(Saved entries)

========

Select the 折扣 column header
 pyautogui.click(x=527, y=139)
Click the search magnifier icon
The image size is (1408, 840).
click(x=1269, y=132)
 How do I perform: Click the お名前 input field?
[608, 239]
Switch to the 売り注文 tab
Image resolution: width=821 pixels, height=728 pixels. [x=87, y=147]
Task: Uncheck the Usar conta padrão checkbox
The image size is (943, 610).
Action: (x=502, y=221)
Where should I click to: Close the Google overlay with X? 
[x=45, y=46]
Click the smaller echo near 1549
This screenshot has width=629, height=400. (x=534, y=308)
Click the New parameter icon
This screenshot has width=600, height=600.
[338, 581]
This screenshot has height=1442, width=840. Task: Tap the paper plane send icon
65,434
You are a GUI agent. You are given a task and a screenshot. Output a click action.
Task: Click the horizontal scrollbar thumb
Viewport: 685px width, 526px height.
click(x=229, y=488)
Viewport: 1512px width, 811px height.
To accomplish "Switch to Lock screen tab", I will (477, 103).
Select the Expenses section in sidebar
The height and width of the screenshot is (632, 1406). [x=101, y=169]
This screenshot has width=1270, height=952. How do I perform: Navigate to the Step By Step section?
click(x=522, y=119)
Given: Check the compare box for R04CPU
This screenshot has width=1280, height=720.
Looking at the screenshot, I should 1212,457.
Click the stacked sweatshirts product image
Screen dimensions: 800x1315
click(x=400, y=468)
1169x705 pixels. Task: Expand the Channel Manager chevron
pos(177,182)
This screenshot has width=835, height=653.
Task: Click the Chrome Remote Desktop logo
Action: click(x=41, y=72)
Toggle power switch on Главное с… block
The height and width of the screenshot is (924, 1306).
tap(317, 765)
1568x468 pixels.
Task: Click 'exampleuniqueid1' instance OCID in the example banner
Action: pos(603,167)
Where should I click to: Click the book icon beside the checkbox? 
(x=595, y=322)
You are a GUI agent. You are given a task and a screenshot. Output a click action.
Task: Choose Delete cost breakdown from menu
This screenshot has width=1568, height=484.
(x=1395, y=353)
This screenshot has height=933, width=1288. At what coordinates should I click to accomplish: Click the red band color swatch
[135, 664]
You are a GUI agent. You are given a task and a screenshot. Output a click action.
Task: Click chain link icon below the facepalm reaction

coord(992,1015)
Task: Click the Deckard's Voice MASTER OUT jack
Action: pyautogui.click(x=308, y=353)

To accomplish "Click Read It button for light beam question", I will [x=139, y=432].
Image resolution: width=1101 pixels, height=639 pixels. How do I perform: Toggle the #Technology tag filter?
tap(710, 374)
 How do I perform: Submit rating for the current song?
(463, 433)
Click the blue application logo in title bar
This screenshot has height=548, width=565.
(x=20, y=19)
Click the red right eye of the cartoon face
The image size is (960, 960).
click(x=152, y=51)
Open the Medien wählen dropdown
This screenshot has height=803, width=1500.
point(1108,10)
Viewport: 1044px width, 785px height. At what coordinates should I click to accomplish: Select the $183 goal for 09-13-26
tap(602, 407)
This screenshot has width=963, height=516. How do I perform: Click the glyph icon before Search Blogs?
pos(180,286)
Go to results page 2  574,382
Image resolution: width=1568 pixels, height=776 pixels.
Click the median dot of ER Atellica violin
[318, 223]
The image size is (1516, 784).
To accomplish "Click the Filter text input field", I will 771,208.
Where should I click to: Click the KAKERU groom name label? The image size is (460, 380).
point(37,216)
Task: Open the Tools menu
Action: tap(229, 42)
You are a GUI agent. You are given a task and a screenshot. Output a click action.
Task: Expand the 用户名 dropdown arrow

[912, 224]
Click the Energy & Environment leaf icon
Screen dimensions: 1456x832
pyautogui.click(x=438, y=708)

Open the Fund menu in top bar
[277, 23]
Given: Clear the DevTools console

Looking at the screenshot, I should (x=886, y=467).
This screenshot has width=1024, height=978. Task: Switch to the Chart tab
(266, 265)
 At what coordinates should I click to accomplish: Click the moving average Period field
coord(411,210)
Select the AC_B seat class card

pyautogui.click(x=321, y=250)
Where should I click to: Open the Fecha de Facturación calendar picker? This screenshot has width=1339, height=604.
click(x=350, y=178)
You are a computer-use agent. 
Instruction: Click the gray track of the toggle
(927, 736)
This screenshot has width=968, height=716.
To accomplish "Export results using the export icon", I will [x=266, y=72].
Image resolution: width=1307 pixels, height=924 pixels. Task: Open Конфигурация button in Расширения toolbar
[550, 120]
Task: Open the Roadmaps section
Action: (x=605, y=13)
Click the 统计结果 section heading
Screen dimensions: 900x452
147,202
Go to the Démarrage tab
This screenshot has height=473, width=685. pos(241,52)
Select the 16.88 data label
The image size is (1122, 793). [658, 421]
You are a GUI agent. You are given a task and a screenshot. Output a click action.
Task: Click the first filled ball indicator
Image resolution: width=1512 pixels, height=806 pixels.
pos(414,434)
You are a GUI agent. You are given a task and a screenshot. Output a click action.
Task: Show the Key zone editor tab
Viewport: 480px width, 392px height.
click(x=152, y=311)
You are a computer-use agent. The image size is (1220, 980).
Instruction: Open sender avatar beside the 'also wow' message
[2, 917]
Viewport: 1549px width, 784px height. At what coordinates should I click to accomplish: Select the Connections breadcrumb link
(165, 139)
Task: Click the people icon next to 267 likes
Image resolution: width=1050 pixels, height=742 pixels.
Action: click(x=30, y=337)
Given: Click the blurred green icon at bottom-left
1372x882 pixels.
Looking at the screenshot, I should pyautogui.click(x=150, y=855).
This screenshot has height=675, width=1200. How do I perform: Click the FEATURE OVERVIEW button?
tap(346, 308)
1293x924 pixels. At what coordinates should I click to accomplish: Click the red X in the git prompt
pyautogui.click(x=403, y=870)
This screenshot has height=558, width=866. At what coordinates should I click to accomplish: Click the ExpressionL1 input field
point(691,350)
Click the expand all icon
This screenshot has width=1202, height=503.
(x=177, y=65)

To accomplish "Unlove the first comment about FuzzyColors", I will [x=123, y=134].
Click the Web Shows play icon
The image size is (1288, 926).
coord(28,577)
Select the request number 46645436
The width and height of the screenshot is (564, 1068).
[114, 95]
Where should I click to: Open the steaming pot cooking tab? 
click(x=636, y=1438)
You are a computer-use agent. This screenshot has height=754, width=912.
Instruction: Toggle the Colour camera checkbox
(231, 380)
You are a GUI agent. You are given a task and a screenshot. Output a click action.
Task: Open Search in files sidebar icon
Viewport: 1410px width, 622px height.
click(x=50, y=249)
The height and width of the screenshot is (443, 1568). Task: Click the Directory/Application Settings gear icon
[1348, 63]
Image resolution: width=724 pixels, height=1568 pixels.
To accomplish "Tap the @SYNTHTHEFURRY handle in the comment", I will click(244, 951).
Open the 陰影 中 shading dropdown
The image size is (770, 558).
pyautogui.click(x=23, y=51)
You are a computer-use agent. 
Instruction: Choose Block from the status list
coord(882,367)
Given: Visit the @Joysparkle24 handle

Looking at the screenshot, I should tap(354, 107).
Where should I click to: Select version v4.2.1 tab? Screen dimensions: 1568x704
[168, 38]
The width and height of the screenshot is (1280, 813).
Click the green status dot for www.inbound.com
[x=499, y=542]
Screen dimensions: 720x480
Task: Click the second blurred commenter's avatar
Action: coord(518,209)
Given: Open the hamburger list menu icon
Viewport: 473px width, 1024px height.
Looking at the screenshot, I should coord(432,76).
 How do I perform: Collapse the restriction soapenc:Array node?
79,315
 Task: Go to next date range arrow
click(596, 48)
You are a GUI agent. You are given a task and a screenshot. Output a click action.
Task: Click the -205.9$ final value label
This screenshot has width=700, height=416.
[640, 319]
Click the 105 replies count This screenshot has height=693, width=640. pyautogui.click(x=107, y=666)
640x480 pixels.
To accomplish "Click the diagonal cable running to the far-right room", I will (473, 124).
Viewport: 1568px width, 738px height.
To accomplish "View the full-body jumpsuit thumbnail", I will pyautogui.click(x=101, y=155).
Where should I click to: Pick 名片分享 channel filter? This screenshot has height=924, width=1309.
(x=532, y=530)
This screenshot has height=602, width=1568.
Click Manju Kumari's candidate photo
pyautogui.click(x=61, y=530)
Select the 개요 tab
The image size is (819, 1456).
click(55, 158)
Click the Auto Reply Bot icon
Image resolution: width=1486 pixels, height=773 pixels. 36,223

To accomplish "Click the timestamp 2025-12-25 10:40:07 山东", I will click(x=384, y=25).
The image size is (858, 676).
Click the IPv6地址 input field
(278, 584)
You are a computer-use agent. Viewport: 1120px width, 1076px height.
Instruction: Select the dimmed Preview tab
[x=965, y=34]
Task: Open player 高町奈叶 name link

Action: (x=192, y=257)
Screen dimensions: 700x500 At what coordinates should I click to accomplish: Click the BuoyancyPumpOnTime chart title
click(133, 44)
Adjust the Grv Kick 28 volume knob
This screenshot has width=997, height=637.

========

Assignment:
Lines containing the word "results": copy every one of them from the records above.

Problem solution:
Go to results page 2  574,382
To accomplish "Export results using the export icon", I will [x=266, y=72].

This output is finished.